What is expected: Wherever the line that contains "Given: Click the back chevron beside Schema" falls, repeat it and the lines after it exactly until the records end, without any pictures.

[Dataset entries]

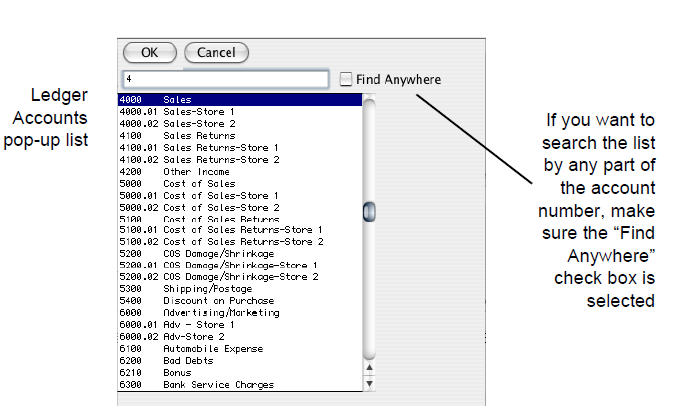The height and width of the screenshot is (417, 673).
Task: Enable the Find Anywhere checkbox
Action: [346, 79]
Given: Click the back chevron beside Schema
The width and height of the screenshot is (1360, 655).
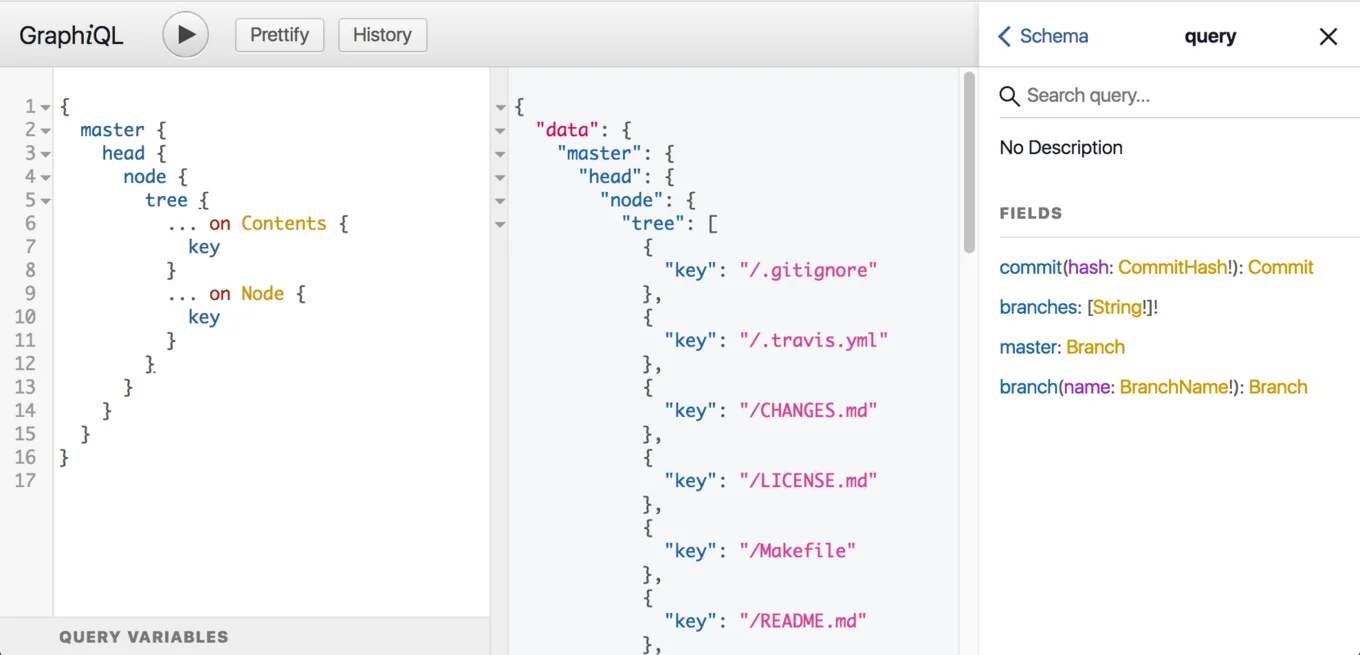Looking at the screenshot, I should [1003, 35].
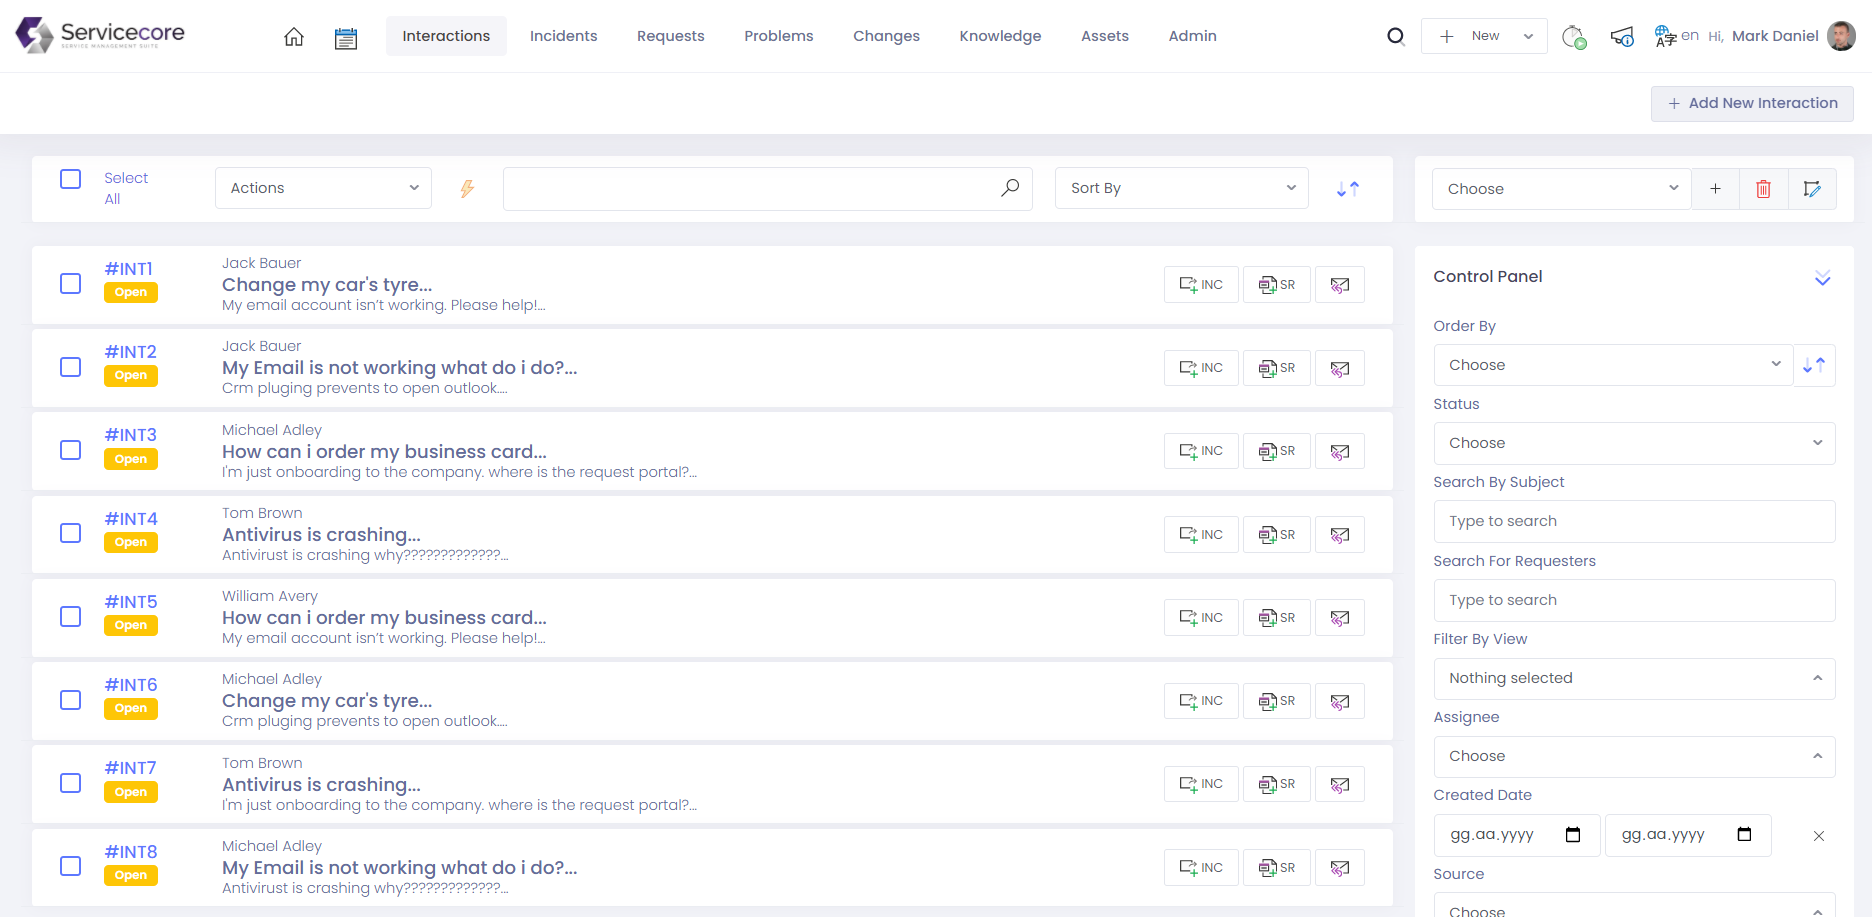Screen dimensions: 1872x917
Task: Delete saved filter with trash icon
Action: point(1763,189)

Answer space:
Given: Click the back chevron beside Schema
The width and height of the screenshot is (1360, 655).
Looking at the screenshot, I should [1003, 35].
Screen dimensions: 1872x917
Task: Delete saved filter with trash icon
Action: point(1763,189)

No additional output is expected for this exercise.